Bandar Lampung (Lampost.co) — Pemerintah Provinsi (Pemprov) Lampung melakukan penataan ulang kebijakan anggaran menyusul kondisi fiskal daerah yang belum ideal.
Hal tersebut disampaikan dalam kegiatan Kaleidoskop Pembangunan Provinsi Lampung Tahun 2025 bersama insan media. Acara tersebut berlangsung di Mahan Agung, Rumah Dinas Gubernur Lampung, Minggu, 28 Desember 2025.
Gubernur Lampung, Rahmat Mirzani Djausal mengungkapkan, pada tahun 2024 Lampung mengalami deviasi anggaran hingga Rp1,7 triliun. Termasuk tunggakan pembayaran kepada pihak ketiga yang mencapai sekitar Rp600 miliar.
Selain itu, Pemprov Lampung juga menghadapi persoalan Dana Bagi Hasil (DBH) yang belum terbayarkan serta sejumlah potensi Pendapatan Asli Daerah (PAD) yang tidak terealisasi.
Di antaranya berasal dari BUMD Lampung Energi Berjaya yang bisa menyumbang Rp300 miliar.
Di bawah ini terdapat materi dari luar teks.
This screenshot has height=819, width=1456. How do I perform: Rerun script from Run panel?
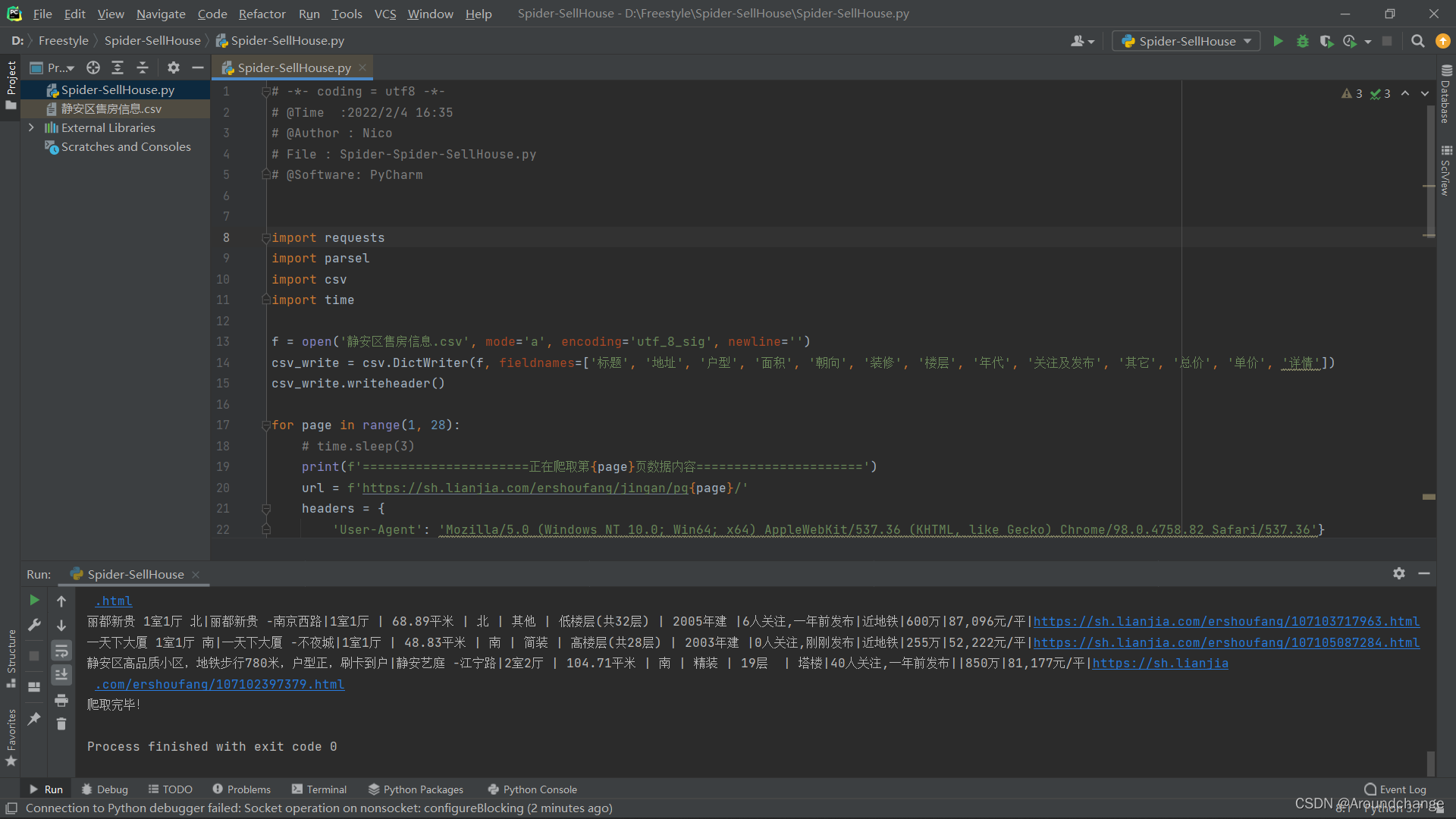tap(34, 600)
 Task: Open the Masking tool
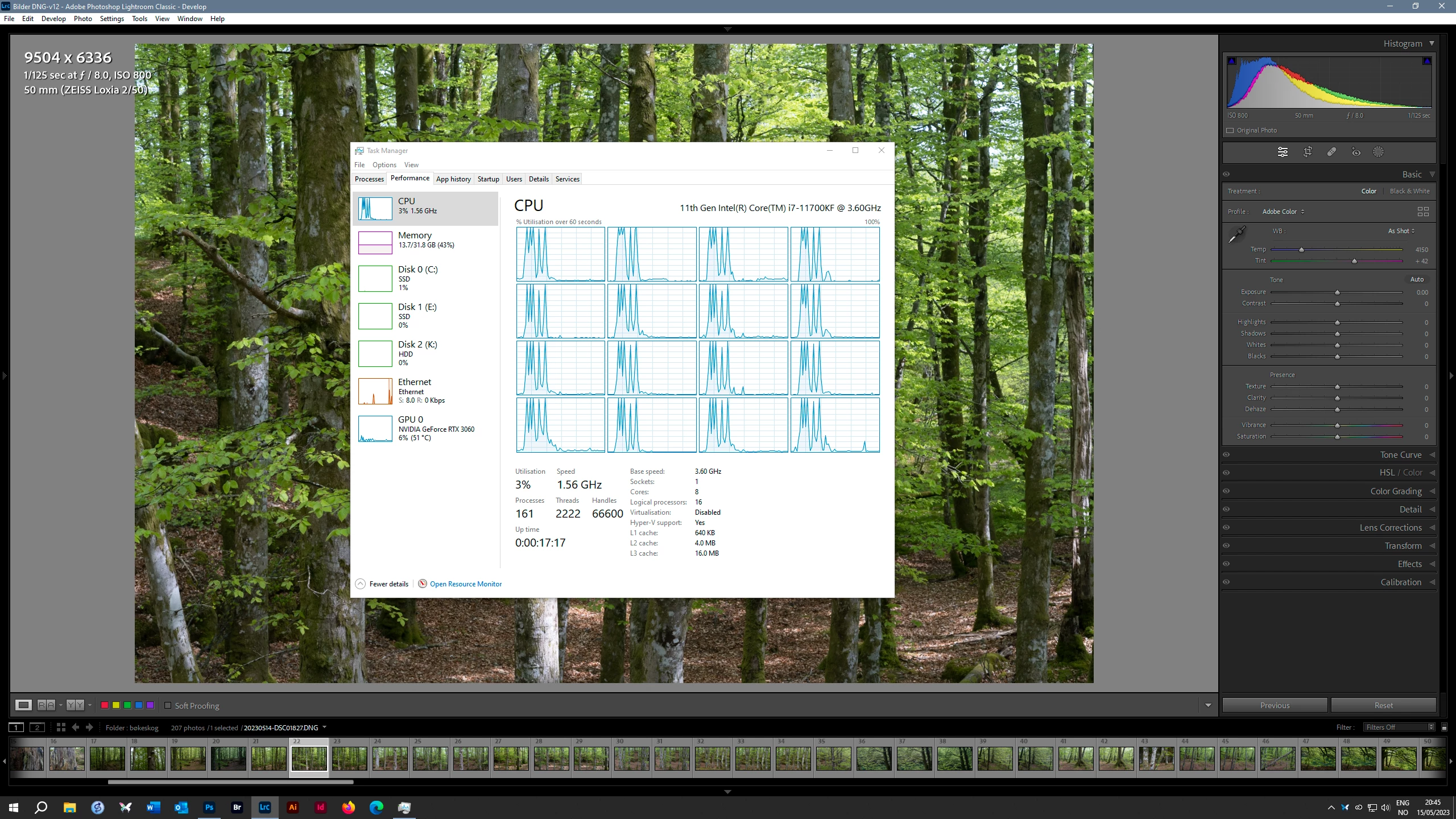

Serta pendapatan dari pelepasan aset Way Dadi.
“Perencanaan sebelumnya sebenarnya sudah disusun, namun realitas fiskal tidak memungkinkan untuk dijalankan secara optimal. Karena itu, pada tahun ini kami melakukan penataan ulang agar anggaran lebih realistis,” ujar Gubernur Mirza.
Baca Juga:
Pemprov Lampung Ubah Arah Kebijakan Infrastruktur Jalan
Program Prioritas
Sebagai langkah strategis, Pemprov Lampung menetapkan sejumlah program prioritas dalam Anggaran Pendapatan dan Belanja Daerah (APBD).
Fokus utama pada pembangunan infrastruktur jalan dan drainase, pengembangan pupuk organik cair (POC), dan kelas migran vokasi. Serta penguatan sektor pendidikan.
“Kami memilih program-program yang dampaknya paling besar dan langsung dirasakan masyarakat,” tegasnya.
Dalam kesempatan tersebut, Gubernur Mirzani juga menyoroti upaya peningkatan PAD yang masih menghadapi tantangan serius. Khususnya dari sektor pajak kendaraan bermotor.
Ia menyebutkan tingkat kepatuhan wajib pajak kendaraan di Lampung masih berada di bawah 30 persen setiap tahunnya.
“Tanpa adanya program pemutihan, kondisi ini cukup berat. Ke depan, kami akan terus mendorong peningkatan PAD dari sektor pajak sekaligus menggali sumber-sumber pendapatan baru,” katanya.